Aside from hyperbaric oxygen treatment, most wound care centers offer:
  • Debridement: The removal of dead skin and tissue surrounding the wound. This can be done surgically, using a whirlpool bath, syringes, enzymes that dissolve the tissue, or wet dressings that dry on the wound and absorb the dead tissue.
  • Dressing: Wrapping the wound in a protective film, gauze, gel, or foam.
  • Compression stockings: Tight-fitted fabric sheaths that encourage blood flow.
  • Artificial skin: A covering that is applied to the wound for several days as it heals.
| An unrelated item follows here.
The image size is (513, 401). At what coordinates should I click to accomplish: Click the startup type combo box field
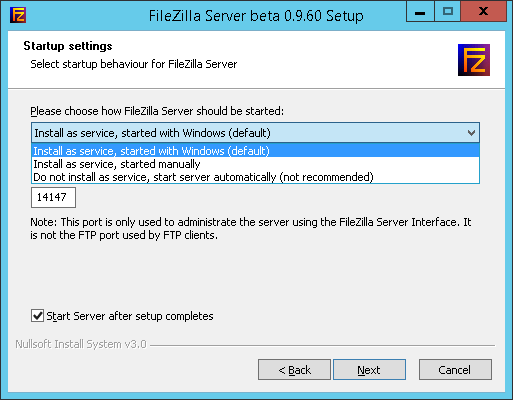[255, 133]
  • Ultrasound: The use of sound waves to promote healing.
  • Growth factor therapy: The use of materials naturally produced by the body to encourage quick cell growth.
  • Negative pressure therapy: Creating a vacuum around a wound to encourage faster blood flow to the area.
Depending on where the treatment is administered, hyperbaric oxygen treatment  can cost $100- $1,000. After insurance is applied, patients may have a copay of $10 -$50 or a coinsurance fee of 10 percent to 50 percent.
Most wounds should heal within two to six weeks. An individual should seek chronic wound treatment if a wound has not begun to heal after two weeks or is not completely healed after six.
Most health insurance plans cover wound care. Patients should check with the clinic and their health insurance provider before seeking treatment to be sure.